Work request: Rewrite all of the records below, swapping "Where is" for "Where can I find" wherever it occurs and keeping everything else the same.

[Collected data entries]
§ §
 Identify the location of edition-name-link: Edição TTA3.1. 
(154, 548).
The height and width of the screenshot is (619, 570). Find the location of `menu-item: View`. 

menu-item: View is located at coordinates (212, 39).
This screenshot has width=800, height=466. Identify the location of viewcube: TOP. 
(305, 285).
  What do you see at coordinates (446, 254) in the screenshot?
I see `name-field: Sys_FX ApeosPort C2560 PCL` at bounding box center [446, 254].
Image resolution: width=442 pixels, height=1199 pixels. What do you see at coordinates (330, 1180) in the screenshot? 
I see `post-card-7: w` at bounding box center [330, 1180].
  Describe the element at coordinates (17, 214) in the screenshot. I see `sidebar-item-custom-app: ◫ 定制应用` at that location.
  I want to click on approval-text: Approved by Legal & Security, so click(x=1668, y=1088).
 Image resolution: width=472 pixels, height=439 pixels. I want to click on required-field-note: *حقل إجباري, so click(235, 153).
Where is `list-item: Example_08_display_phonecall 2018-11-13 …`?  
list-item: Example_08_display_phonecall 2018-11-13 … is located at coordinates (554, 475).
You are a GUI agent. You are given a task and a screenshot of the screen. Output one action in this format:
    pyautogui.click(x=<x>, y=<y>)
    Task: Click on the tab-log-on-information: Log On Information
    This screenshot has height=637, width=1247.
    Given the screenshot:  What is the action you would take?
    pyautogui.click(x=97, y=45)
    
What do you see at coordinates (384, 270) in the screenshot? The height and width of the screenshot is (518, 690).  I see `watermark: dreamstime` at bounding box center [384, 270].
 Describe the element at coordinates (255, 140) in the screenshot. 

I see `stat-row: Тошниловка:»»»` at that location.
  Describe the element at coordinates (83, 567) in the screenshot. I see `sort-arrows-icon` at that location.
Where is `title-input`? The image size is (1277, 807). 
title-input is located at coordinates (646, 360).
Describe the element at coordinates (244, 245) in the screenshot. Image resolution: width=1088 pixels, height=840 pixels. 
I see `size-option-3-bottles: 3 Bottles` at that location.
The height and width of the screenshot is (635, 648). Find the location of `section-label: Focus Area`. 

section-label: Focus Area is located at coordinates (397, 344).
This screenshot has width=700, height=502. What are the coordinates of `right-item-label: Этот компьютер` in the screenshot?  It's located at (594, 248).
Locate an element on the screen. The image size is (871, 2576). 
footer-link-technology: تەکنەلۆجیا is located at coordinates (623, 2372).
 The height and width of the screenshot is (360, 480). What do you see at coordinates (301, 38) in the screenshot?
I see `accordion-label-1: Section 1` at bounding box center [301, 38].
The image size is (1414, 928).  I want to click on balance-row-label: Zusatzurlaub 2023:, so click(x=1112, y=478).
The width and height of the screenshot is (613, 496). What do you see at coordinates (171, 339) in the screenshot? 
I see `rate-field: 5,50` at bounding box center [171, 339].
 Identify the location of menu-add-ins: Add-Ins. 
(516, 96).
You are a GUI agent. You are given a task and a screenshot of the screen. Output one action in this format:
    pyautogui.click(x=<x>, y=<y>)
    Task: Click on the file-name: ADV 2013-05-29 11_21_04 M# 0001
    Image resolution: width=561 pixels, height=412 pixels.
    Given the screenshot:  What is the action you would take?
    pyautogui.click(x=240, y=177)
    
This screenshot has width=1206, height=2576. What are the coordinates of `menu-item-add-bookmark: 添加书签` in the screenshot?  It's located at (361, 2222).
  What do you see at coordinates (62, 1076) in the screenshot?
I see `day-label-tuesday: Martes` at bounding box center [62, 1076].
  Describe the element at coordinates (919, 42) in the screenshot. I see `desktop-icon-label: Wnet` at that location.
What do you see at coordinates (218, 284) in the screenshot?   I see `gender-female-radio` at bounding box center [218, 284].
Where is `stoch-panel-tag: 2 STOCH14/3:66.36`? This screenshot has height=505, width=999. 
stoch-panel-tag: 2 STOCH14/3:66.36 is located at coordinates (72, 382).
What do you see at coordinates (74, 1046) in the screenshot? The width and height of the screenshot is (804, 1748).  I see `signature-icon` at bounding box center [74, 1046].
§ §
Task answer:
 Identify the location of edition-name-link: Edição TTA3.1. 
(154, 548).
The height and width of the screenshot is (619, 570). Find the location of `menu-item: View`. 

menu-item: View is located at coordinates (212, 39).
This screenshot has width=800, height=466. Identify the location of viewcube: TOP. 
(305, 285).
  What do you see at coordinates (446, 254) in the screenshot?
I see `name-field: Sys_FX ApeosPort C2560 PCL` at bounding box center [446, 254].
Image resolution: width=442 pixels, height=1199 pixels. What do you see at coordinates (330, 1180) in the screenshot? 
I see `post-card-7: w` at bounding box center [330, 1180].
  Describe the element at coordinates (17, 214) in the screenshot. I see `sidebar-item-custom-app: ◫ 定制应用` at that location.
  I want to click on approval-text: Approved by Legal & Security, so click(x=1668, y=1088).
 Image resolution: width=472 pixels, height=439 pixels. I want to click on required-field-note: *حقل إجباري, so click(235, 153).
Where can I find `list-item: Example_08_display_phonecall 2018-11-13 …`?  
list-item: Example_08_display_phonecall 2018-11-13 … is located at coordinates (554, 475).
You are a GUI agent. You are given a task and a screenshot of the screen. Output one action in this format:
    pyautogui.click(x=<x>, y=<y>)
    Task: Click on the tab-log-on-information: Log On Information
    This screenshot has height=637, width=1247.
    Given the screenshot:  What is the action you would take?
    pyautogui.click(x=97, y=45)
    
What do you see at coordinates (384, 270) in the screenshot? The height and width of the screenshot is (518, 690).  I see `watermark: dreamstime` at bounding box center [384, 270].
 Describe the element at coordinates (255, 140) in the screenshot. 

I see `stat-row: Тошниловка:»»»` at that location.
  Describe the element at coordinates (83, 567) in the screenshot. I see `sort-arrows-icon` at that location.
Where can I find `title-input`? The image size is (1277, 807). 
title-input is located at coordinates (646, 360).
Describe the element at coordinates (244, 245) in the screenshot. Image resolution: width=1088 pixels, height=840 pixels. 
I see `size-option-3-bottles: 3 Bottles` at that location.
The height and width of the screenshot is (635, 648). Find the location of `section-label: Focus Area`. 

section-label: Focus Area is located at coordinates (397, 344).
This screenshot has width=700, height=502. What are the coordinates of `right-item-label: Этот компьютер` in the screenshot?  It's located at (594, 248).
Locate an element on the screen. The image size is (871, 2576). 
footer-link-technology: تەکنەلۆجیا is located at coordinates (623, 2372).
 The height and width of the screenshot is (360, 480). What do you see at coordinates (301, 38) in the screenshot?
I see `accordion-label-1: Section 1` at bounding box center [301, 38].
The image size is (1414, 928).  I want to click on balance-row-label: Zusatzurlaub 2023:, so click(x=1112, y=478).
The width and height of the screenshot is (613, 496). What do you see at coordinates (171, 339) in the screenshot? 
I see `rate-field: 5,50` at bounding box center [171, 339].
 Identify the location of menu-add-ins: Add-Ins. 
(516, 96).
You are a GUI agent. You are given a task and a screenshot of the screen. Output one action in this format:
    pyautogui.click(x=<x>, y=<y>)
    Task: Click on the file-name: ADV 2013-05-29 11_21_04 M# 0001
    Image resolution: width=561 pixels, height=412 pixels.
    Given the screenshot:  What is the action you would take?
    pyautogui.click(x=240, y=177)
    
This screenshot has width=1206, height=2576. What are the coordinates of `menu-item-add-bookmark: 添加书签` in the screenshot?  It's located at (361, 2222).
  What do you see at coordinates (62, 1076) in the screenshot?
I see `day-label-tuesday: Martes` at bounding box center [62, 1076].
  Describe the element at coordinates (919, 42) in the screenshot. I see `desktop-icon-label: Wnet` at that location.
What do you see at coordinates (218, 284) in the screenshot?   I see `gender-female-radio` at bounding box center [218, 284].
Where can I find `stoch-panel-tag: 2 STOCH14/3:66.36`? This screenshot has height=505, width=999. 
stoch-panel-tag: 2 STOCH14/3:66.36 is located at coordinates (72, 382).
What do you see at coordinates (74, 1046) in the screenshot? The width and height of the screenshot is (804, 1748).  I see `signature-icon` at bounding box center [74, 1046].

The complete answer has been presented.